Back in the States he had some spare time to be with his family and pursue some of his many private interests. Besides composing for and playing the guitar, piano and violin, he spoke several foreign languages, and even worked from time to time on becoming a playwright. He corresponded with a number of black intellectuals such as NAACP founder W. E. B. DuBois, educator Booker T. Washington and poet Paul Lawrence Dunbar. But it wasn't long before Pancho Villa was raising el Diablo down Mexico way and Young was off again, this time leading the all-black 10th Cavalry. As would be the case decades later in Vietnam, U. S. troops, hampered by political considerations, were under strict orders that limited their ability to defend themselves.

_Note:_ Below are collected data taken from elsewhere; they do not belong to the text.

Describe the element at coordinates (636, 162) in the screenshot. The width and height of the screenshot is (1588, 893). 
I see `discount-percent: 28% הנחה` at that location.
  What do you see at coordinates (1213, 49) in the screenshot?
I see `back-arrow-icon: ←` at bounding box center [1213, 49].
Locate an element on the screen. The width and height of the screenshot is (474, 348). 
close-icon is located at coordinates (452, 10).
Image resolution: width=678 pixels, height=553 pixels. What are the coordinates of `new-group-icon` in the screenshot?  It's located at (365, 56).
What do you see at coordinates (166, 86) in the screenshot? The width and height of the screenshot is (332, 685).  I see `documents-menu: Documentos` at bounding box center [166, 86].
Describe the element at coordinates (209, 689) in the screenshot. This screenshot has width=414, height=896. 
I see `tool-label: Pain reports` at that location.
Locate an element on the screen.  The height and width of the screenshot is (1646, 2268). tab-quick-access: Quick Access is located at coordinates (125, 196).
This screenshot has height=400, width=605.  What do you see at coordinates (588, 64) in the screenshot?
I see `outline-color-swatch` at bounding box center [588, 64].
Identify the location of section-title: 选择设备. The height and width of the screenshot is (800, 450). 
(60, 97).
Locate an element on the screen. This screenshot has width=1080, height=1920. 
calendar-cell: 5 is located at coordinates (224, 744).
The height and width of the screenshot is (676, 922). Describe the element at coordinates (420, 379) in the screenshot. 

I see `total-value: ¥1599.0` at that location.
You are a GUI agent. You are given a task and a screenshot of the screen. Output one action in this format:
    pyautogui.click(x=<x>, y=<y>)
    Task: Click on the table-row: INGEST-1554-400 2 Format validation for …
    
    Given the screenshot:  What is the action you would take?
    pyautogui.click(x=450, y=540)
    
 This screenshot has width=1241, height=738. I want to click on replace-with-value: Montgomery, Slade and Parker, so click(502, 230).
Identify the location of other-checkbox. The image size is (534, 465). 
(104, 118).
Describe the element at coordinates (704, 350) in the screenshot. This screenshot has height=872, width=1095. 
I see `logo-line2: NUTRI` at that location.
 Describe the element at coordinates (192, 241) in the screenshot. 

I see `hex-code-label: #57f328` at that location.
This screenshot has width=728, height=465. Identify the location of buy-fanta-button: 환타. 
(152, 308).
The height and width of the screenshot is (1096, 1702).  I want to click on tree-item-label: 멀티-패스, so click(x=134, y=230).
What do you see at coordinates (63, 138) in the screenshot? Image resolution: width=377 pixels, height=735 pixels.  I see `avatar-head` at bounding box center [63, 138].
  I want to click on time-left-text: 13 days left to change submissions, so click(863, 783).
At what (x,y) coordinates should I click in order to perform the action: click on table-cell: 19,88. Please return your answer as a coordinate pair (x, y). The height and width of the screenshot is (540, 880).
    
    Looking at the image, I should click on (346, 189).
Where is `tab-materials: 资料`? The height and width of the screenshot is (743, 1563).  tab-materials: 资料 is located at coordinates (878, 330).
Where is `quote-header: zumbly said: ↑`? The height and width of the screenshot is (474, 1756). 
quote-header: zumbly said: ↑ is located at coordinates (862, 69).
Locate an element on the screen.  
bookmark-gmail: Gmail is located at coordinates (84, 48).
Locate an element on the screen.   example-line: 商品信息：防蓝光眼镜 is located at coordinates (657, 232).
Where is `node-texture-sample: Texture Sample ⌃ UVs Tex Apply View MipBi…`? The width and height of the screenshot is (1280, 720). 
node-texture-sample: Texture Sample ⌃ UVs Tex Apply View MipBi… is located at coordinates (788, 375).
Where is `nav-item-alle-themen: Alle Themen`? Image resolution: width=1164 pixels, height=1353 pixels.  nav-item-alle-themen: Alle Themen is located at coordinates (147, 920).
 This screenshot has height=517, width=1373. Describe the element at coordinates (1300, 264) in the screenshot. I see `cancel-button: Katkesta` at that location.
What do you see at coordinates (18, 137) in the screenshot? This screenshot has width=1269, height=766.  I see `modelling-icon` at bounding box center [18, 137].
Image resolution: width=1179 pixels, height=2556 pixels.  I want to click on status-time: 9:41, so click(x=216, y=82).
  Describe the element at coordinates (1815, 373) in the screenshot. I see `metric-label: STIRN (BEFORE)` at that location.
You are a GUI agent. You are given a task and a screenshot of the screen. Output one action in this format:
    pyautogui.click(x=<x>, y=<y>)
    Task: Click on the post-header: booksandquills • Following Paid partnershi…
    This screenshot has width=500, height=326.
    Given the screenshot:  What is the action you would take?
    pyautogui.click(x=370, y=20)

It was a U. S. racked with turmoil to which Young finally returned. While war was tearing Europe apart, race riots broke out in East St. Louis, Illinois, followed quickly by others in Houston, Texas. Black soldiers were as patriotic as whites and chaffed at the bit, wanting to go overseas and get in on the fighting. A movement was begun to promote Young to brigadier general, but army officers, 75% of them white southerners, as well as congressman from the South, pressured the War Department and doomed the promotion. Young also help lobby the Army to create an Officers Training Camp for black soldiers. It was obvious to his foes (I'm not referring to the Germans, either) that the black officer was getting too uppity, But Houston and East St. Louis were too fresh in everyone's minds for an outright attack on him. Subtler methods were needed. A scheduled physical for Young gave them an opening. The 54 year-old soldier was declared to have high blood pressure and retired. Faced with such a situation, Young did what he'd done so many times in the past. He saddled up. Getting ready to leave southwestern Ohio, he told his wife Ada that the blood pressure was nothing but patriotism in high gear, kissed the two children goodby and turned his horse's head toward Washington, D. C. It was a 500-mile ride and it took the cavalryman over two weeks of days often accompanied by racial curses from whites he passed, but despite hell and high blood pressure, he rode into the nation's capital 16 days later. Often a person's character is proved more by the battles they choose than by thir victories. This was to be the case for Young. He was reinstated but not reassigned until the war was winding down. The U. S. was not ready for brigades of black troops, lead by black officers. It would be decades yet.